Despite what you'd think from reading today's newspapers, lots of people saw the housing crash coming--just as lots of people saw the Internet crash coming, the biotech crash coming, the Japanese stock-market crash coming, and our own 1929 stock market crash coming.

Lots of analysts had been shouting from the rooftops since as far back as 2002 (three years before the peak) that a housing crash was coming and that it would kneecap not only homeowners but the rest of the economy. The crash took longer to happen than most of these analysts expected (the big crashes always do), but, so far, it's playing out just as they predicted.

Among the doom-and-gloomers who during the boom years were despised, ridiculed, and/or ignored:

Dean Baker, Center for Economic Policy and Research
Jim Grant, financial commentator
Jeremy Grantham, legendary money manager, and dozens of others.

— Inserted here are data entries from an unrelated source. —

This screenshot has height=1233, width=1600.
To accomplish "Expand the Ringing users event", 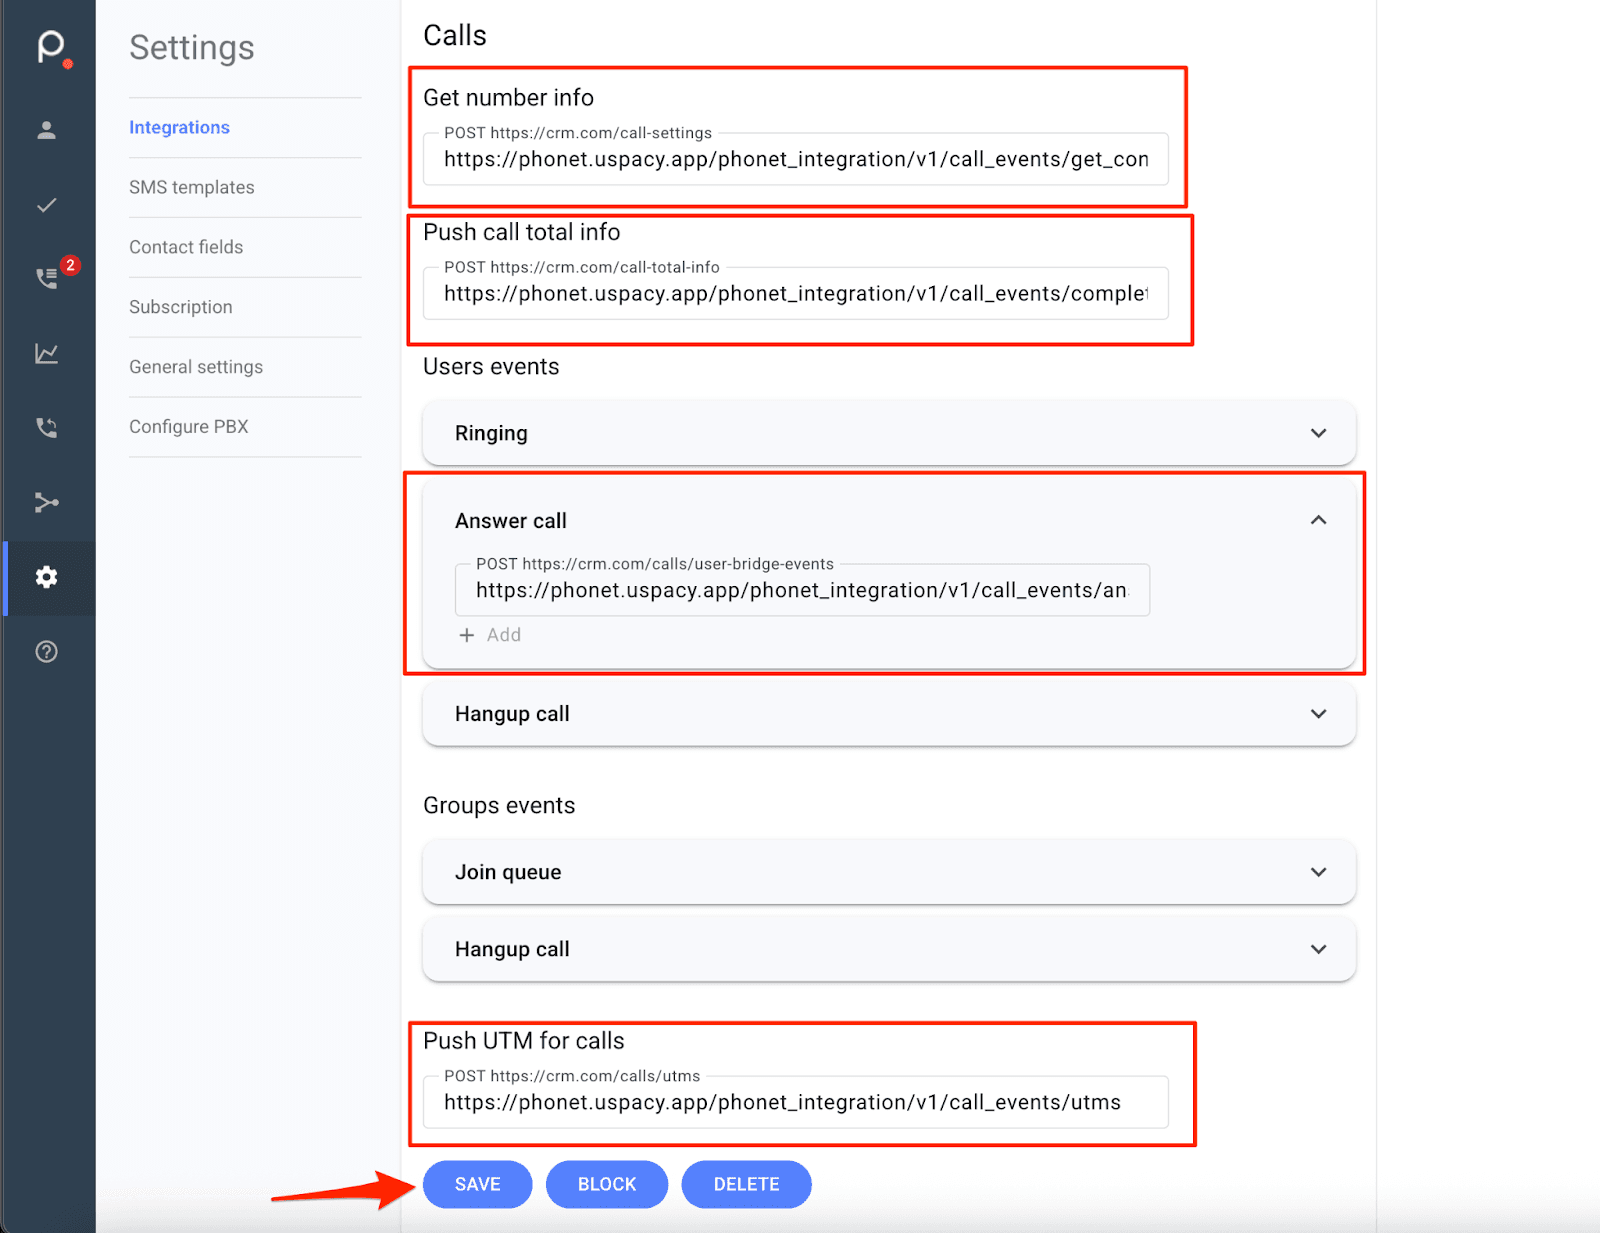I will [1318, 433].
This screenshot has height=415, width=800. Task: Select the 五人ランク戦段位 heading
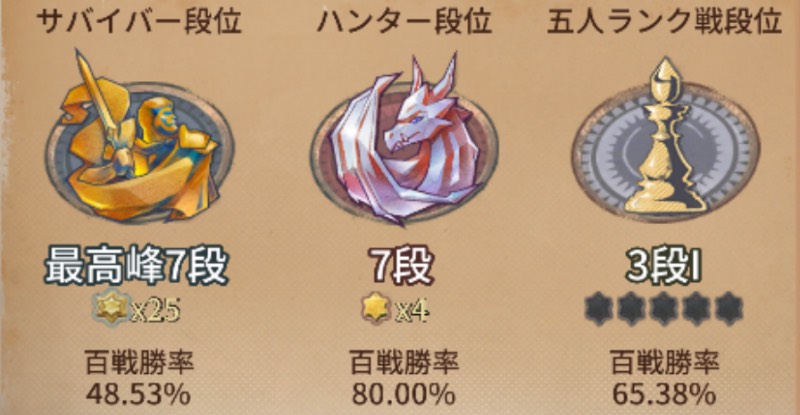click(664, 22)
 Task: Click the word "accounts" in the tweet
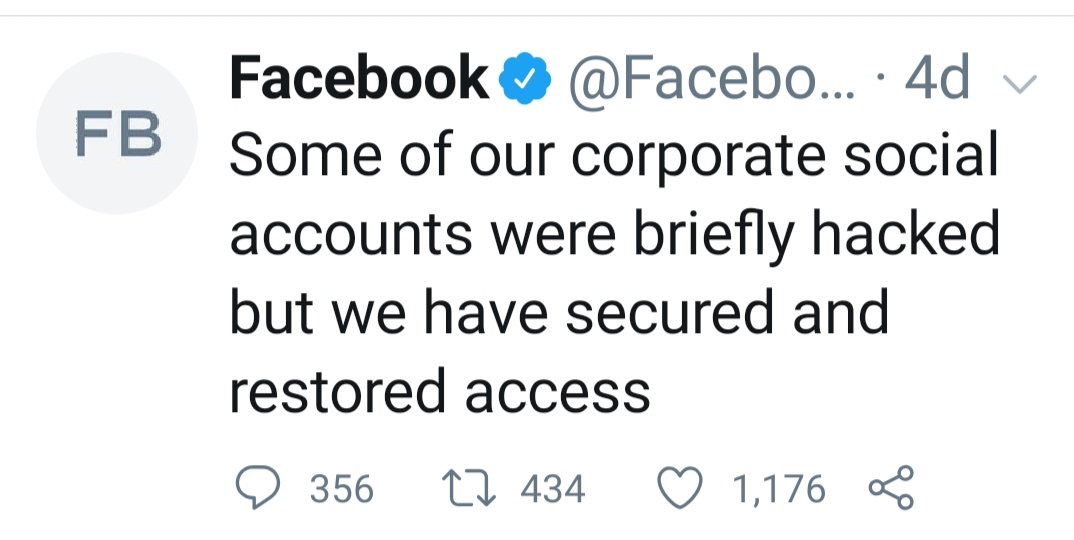tap(351, 235)
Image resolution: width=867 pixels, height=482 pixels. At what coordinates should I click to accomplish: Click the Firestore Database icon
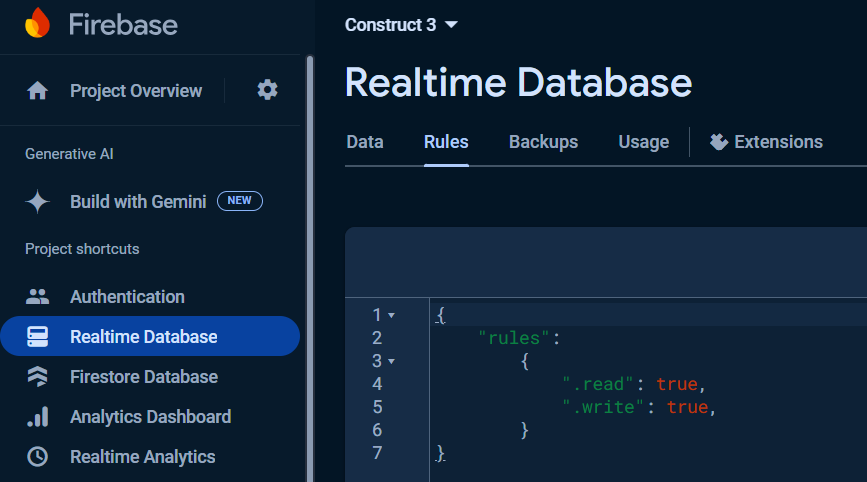(x=38, y=377)
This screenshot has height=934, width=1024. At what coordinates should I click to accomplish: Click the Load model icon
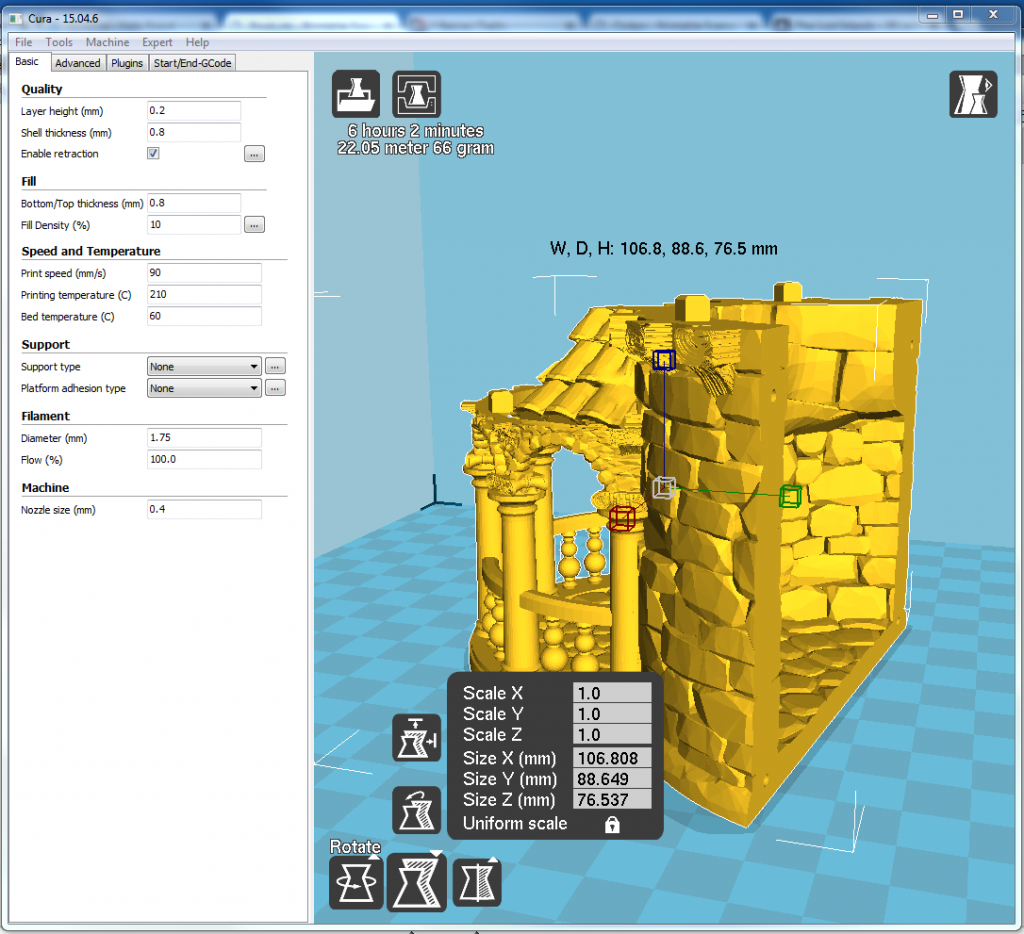point(355,95)
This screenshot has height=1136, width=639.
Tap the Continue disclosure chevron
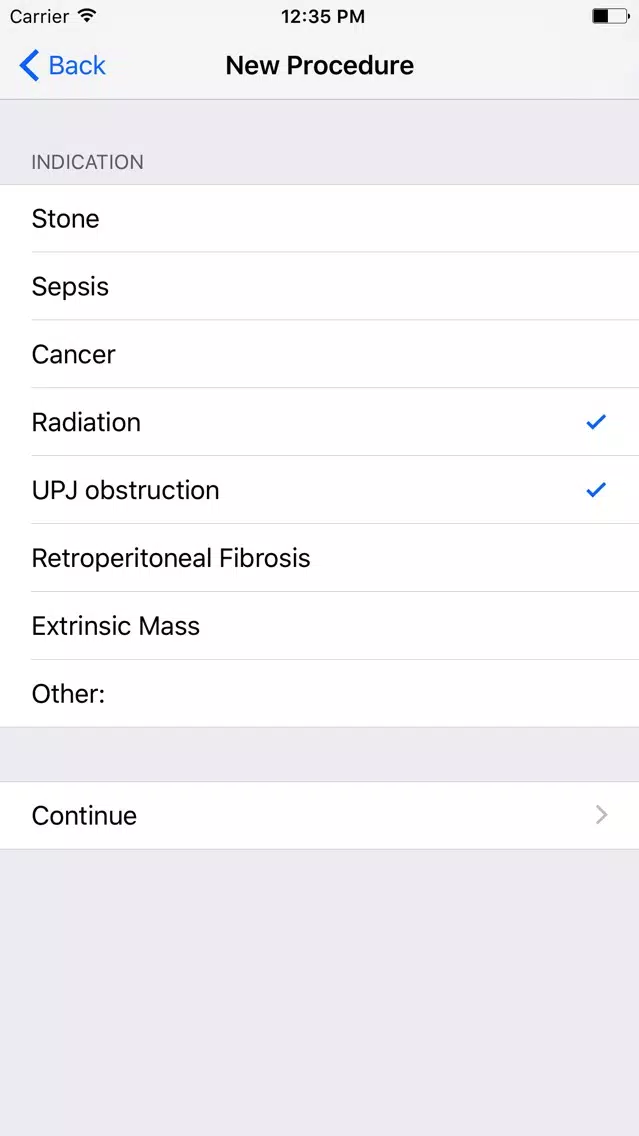(601, 815)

The point here isn't to anoint a new generation of market gurus (which is what usually happens to the loud minority who get big calls right). It is merely to note that, although the ongoing news about the housing market and credit crunch is depressing, it isn't really news.

For years, those who sat on the sidelines of the housing market were ridiculed as being too stupid to take advantage of a safe, once-in-a-lifetime free lunch. Now, the caution of these brave folks is being rewarded. Meanwhile, the rest of us--the great screwed majority--are collectively trying to make ourselves feel better by presenting the crash as an unprecedented and unthinkable shock.